-------- DATA
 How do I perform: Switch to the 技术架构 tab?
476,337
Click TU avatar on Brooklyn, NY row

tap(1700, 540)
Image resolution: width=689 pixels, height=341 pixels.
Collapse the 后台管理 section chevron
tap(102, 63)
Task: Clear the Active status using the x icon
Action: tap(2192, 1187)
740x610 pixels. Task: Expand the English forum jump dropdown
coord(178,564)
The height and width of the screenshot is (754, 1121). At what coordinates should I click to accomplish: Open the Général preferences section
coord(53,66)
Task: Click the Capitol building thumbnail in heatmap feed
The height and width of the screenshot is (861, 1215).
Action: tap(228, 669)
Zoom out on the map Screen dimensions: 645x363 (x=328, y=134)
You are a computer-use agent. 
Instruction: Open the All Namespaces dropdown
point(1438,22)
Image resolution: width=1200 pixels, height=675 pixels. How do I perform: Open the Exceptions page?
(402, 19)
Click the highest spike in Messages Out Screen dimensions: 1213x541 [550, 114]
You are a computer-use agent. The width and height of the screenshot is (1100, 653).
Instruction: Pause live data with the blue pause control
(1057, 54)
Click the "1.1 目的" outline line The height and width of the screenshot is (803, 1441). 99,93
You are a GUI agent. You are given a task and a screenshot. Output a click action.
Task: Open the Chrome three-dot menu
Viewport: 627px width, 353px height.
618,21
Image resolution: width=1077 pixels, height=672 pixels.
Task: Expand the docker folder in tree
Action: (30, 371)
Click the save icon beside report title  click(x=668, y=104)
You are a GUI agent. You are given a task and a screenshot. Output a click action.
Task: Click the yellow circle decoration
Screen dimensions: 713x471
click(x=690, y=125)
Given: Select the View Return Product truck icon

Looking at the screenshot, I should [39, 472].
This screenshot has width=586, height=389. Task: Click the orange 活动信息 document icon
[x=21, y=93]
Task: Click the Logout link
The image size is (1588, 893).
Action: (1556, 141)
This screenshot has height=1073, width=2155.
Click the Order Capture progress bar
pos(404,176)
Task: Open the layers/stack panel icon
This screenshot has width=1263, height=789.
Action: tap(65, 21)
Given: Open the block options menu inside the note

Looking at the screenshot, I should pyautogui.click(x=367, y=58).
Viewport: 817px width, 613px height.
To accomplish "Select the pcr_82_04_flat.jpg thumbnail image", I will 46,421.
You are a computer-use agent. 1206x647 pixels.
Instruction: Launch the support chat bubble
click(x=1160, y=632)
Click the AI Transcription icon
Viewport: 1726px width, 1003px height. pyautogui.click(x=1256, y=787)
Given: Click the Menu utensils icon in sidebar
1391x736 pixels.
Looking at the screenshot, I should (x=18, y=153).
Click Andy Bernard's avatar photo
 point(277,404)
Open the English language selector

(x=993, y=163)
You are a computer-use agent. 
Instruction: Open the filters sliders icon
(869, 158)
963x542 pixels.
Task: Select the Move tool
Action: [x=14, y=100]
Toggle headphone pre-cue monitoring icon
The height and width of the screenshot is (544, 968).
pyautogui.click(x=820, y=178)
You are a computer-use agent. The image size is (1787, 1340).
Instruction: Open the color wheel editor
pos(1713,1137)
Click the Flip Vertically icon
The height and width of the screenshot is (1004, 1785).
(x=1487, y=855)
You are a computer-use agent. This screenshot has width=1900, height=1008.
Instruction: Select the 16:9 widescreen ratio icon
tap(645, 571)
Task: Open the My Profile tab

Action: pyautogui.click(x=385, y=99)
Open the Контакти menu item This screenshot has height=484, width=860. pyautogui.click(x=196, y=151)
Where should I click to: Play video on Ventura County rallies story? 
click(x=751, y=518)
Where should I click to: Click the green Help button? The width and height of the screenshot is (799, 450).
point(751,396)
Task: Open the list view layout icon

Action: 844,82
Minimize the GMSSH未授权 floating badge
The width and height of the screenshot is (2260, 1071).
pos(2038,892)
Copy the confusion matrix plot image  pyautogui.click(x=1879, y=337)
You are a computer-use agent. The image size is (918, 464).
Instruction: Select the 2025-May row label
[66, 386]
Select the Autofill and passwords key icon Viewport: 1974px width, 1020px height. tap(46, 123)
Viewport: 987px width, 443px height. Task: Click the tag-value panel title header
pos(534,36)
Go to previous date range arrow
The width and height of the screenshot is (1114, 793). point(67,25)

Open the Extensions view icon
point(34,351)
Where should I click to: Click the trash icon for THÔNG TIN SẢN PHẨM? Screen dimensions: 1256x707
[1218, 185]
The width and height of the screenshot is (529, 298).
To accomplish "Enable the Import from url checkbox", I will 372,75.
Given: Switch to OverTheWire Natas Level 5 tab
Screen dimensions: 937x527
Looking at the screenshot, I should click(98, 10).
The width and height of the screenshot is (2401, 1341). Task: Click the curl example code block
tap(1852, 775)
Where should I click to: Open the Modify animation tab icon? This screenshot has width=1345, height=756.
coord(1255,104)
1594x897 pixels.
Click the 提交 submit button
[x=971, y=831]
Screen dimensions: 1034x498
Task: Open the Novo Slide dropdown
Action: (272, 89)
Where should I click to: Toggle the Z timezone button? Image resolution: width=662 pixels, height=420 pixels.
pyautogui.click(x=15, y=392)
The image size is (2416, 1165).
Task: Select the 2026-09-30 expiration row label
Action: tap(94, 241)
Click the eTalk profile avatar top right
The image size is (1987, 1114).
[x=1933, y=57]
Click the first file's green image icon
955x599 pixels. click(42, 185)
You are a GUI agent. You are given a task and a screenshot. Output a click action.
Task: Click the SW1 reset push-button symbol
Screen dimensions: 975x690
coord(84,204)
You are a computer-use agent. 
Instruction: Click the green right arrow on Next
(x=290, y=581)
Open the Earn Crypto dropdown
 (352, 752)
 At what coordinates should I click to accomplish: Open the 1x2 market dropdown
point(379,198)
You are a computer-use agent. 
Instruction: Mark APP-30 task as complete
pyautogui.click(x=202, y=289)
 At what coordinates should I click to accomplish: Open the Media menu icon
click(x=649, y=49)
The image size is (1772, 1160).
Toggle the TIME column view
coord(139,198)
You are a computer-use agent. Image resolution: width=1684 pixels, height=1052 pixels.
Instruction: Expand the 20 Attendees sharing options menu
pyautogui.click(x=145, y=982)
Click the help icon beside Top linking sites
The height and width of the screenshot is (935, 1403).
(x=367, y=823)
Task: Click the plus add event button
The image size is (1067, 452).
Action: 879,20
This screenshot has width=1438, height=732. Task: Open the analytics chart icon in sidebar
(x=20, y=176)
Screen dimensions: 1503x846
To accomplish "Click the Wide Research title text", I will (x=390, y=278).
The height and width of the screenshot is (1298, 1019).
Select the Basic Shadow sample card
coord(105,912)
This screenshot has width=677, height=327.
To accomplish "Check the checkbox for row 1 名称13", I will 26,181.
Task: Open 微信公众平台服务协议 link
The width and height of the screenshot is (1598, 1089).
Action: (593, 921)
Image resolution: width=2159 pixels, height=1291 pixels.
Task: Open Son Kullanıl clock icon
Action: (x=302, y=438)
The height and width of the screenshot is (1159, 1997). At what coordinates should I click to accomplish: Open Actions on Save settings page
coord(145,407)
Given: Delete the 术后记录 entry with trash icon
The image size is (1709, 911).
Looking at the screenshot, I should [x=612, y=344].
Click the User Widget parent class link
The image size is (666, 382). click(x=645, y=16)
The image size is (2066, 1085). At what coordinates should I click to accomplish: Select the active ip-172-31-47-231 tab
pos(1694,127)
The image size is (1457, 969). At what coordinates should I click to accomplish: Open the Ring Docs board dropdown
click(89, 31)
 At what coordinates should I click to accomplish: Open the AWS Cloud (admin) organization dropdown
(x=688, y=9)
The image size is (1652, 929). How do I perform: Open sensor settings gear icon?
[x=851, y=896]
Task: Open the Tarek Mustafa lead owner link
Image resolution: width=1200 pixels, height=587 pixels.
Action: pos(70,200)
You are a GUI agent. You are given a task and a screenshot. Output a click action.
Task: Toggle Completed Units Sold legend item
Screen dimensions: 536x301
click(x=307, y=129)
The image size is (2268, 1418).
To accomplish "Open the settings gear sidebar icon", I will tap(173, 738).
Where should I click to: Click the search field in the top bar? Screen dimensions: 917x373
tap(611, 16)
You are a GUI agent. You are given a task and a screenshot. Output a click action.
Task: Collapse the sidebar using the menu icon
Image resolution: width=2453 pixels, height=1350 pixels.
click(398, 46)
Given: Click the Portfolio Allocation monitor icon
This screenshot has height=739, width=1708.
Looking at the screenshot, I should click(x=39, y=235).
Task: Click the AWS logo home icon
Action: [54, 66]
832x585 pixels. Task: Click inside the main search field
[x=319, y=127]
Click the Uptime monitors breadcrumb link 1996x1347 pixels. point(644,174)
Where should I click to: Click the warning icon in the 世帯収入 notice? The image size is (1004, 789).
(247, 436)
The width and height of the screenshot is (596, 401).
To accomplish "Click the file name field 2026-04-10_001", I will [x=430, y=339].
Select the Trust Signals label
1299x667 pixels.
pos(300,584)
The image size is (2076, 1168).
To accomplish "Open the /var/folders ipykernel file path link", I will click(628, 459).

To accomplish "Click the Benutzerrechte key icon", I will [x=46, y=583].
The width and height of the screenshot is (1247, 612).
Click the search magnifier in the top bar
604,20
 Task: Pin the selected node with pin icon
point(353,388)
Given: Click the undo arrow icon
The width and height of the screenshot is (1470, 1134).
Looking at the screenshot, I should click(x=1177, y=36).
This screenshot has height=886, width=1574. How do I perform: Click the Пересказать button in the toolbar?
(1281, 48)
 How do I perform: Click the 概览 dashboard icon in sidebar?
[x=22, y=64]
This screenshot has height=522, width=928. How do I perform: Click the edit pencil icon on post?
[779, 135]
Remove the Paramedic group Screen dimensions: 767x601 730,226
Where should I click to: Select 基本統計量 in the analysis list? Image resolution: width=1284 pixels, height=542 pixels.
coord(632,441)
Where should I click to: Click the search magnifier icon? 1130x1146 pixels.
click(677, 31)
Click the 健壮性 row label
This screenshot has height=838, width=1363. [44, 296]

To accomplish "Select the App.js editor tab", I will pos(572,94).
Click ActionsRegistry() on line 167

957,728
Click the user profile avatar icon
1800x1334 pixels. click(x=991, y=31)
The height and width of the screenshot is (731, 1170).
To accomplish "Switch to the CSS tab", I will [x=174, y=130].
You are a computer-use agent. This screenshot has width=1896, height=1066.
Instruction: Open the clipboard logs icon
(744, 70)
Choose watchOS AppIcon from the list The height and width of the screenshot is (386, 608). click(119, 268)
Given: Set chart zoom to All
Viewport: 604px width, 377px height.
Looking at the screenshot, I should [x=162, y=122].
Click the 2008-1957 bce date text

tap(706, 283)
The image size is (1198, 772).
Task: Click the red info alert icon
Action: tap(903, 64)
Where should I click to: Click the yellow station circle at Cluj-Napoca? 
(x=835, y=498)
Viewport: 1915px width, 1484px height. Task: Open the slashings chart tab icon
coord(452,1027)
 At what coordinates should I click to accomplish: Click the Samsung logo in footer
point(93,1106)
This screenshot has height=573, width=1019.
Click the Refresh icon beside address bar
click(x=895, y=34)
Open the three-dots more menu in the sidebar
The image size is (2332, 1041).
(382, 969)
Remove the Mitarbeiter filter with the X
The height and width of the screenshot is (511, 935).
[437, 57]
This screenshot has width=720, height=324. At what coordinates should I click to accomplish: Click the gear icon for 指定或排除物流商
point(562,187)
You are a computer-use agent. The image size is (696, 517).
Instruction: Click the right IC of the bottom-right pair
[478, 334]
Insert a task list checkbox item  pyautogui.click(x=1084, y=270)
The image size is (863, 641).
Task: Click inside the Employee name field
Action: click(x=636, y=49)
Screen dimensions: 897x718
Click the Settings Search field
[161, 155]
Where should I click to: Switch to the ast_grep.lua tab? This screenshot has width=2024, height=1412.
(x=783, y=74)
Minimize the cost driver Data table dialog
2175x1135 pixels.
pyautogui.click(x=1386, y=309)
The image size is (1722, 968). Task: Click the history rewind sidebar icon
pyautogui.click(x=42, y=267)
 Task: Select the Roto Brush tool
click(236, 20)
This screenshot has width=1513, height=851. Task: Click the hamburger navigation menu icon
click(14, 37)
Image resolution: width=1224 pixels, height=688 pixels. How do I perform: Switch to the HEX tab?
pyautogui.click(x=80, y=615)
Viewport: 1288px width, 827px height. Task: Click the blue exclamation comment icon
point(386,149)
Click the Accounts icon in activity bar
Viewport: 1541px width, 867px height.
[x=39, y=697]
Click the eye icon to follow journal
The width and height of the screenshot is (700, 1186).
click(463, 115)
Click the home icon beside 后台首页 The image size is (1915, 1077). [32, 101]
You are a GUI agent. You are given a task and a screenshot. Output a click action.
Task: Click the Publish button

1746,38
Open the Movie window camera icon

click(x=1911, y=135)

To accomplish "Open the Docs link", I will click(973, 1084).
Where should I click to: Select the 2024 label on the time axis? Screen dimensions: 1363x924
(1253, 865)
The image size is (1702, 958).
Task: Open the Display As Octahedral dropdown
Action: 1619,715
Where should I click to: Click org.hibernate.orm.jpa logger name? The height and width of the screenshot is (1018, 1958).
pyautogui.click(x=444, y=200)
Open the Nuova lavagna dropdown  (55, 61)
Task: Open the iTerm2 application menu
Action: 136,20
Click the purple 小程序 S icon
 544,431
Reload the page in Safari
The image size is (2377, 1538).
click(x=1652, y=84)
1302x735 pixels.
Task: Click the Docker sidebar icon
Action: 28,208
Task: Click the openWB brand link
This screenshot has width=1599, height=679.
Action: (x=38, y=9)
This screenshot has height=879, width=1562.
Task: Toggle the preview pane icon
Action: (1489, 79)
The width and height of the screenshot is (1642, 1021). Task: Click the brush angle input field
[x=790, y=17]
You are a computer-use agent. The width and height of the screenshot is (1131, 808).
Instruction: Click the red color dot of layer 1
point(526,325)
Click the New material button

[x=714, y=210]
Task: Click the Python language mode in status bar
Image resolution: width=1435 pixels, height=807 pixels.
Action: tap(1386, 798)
----------------
■ **TASK PROMPT**:
In the entries above, find the line holding "Instruction: Open the clipboard logs icon" and the line holding "Given: Set chart zoom to All"; print both of them and every line between, exactly, and nothing else.

■ **ANSWER BOX**:
Instruction: Open the clipboard logs icon
(744, 70)
Choose watchOS AppIcon from the list The height and width of the screenshot is (386, 608). click(119, 268)
Given: Set chart zoom to All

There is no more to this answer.